Of her position, Ukeles has written (somewhat cryptically): “I came into Sanitation not as a social
worker to [sic] ‘do-gooder,’ nor as a social scientist to study, nor even as some thought as an
empathetic or fed-up relative—for I am none of these.” And indeed, the effect of Ukeles’
interventions is not that of a benevolent artist shining a light on the invisible worker, but of her
shining a light on her own—and our—act of relegating this work to invisibility. Ukeles’ role is
that of citizen surrogate: She acts on behalf of all of us city dwellers whose livelihood depends on
such systems functioning smoothly (as anyone who has lived through a garbage strike will attest),
taking on our responsibility to preserve, sustain, and protect a system that has been put in place to
make possible a public sphere. This act of maintaining the commons was especially poignant (and
urgent) in this era of privatization: the bankruptcy of New York City, the Reagan years, the Clinton
administration—the beginning of its (perpetual and ongoing) demise.
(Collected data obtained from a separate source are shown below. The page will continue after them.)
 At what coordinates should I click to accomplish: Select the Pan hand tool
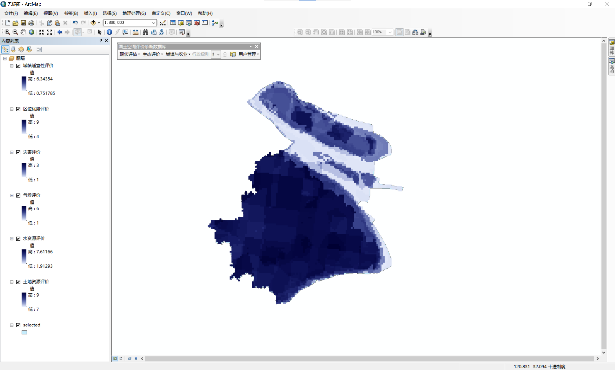[x=24, y=32]
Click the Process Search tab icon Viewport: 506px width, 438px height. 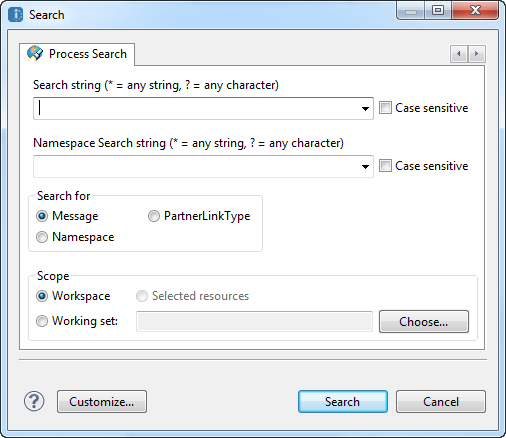[35, 53]
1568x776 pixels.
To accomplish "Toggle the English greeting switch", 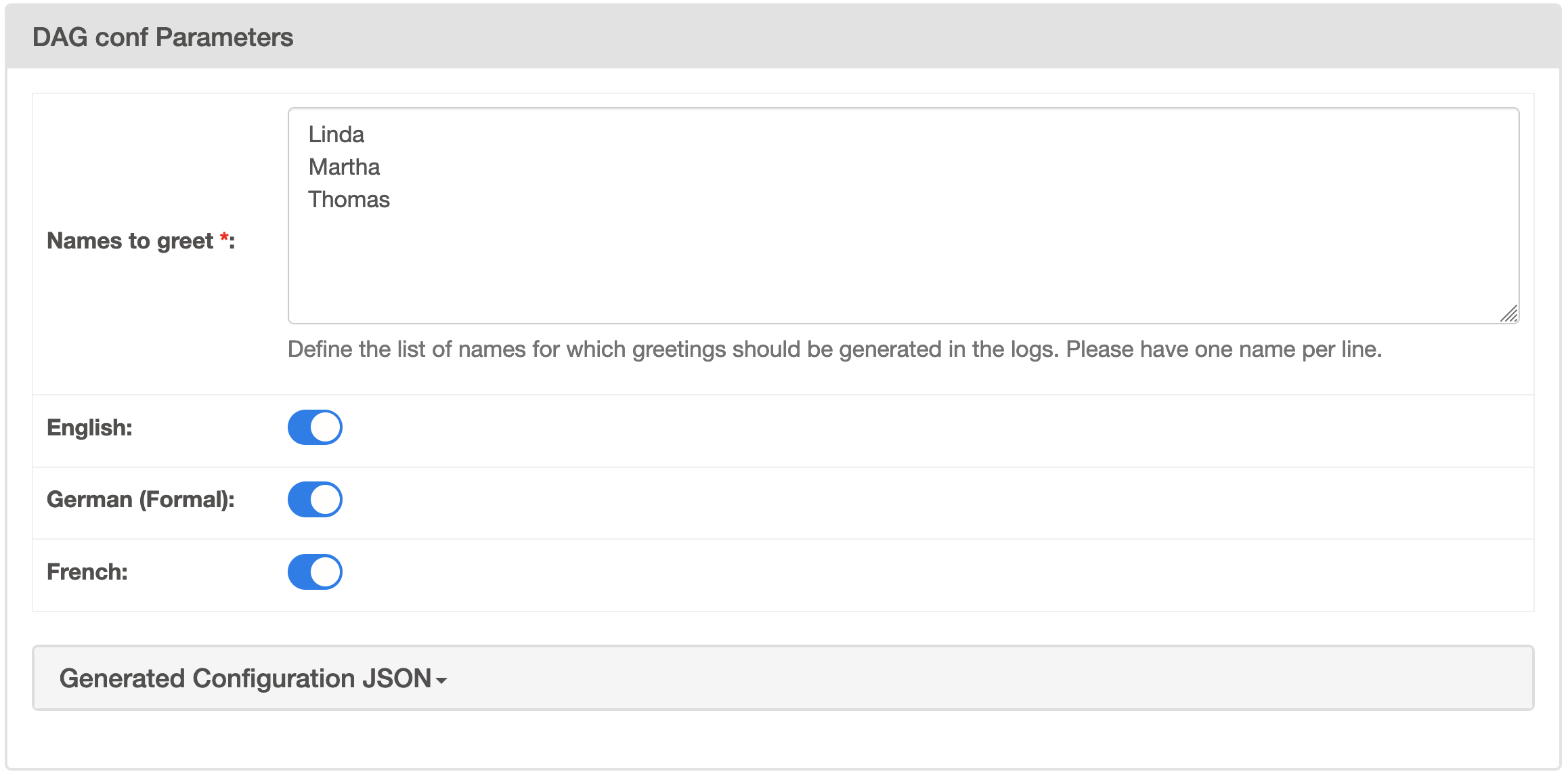I will pos(315,427).
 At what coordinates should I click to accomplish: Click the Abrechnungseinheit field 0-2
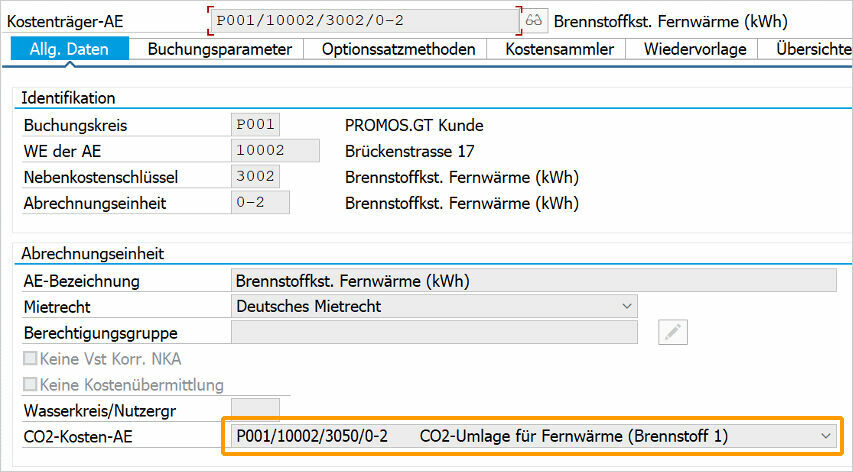click(x=259, y=203)
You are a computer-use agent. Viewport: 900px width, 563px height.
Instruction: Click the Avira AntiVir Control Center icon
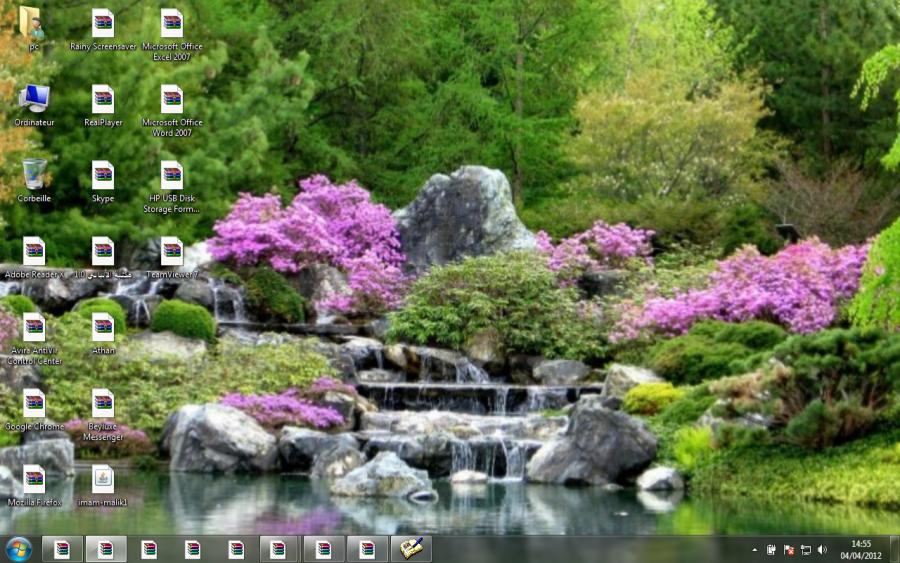[34, 327]
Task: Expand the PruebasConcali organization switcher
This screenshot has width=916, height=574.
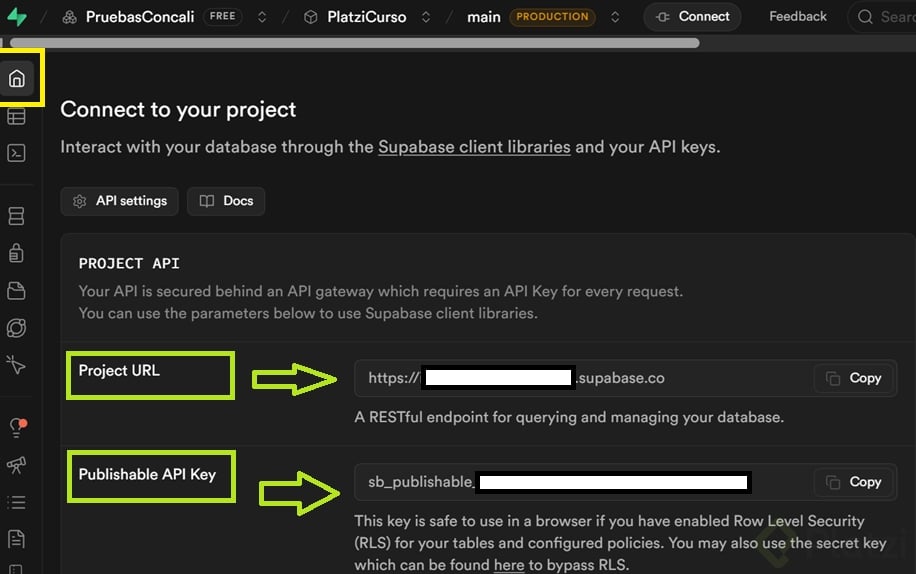Action: click(x=262, y=17)
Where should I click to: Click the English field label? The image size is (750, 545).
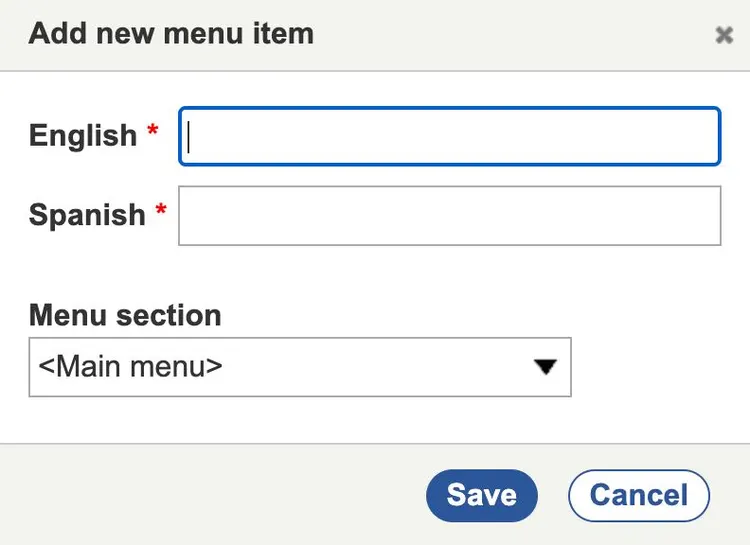coord(83,135)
To put it another way, there is no inside or outside to the positions that Ukeles maps in works
like Touch Sanitation Performance—a distinction that institutional critique largely relies upon—
because Ukeles refuses to see maintenance as an Other. For her, making visible the work of
maintenance isn’t shining light on something separate—it is, on the contrary, a “flushing up into
consciousness” as she puts it, an act of desublimation within the collective psyche. In this light,
the forms of visibility that her performances construct are purposely doubled. Social
Mirror (1983), consisting of mirror-clad garbage trucks, and made in conjunction with Sanitation
Celebrations, may have rendered the vehicles (and consequently, the labor of maintenance) hypervisible on the street, but it did so by reflecting the city, throwing back an image of us, forcing us,
quite literally, to see ourselves in this work.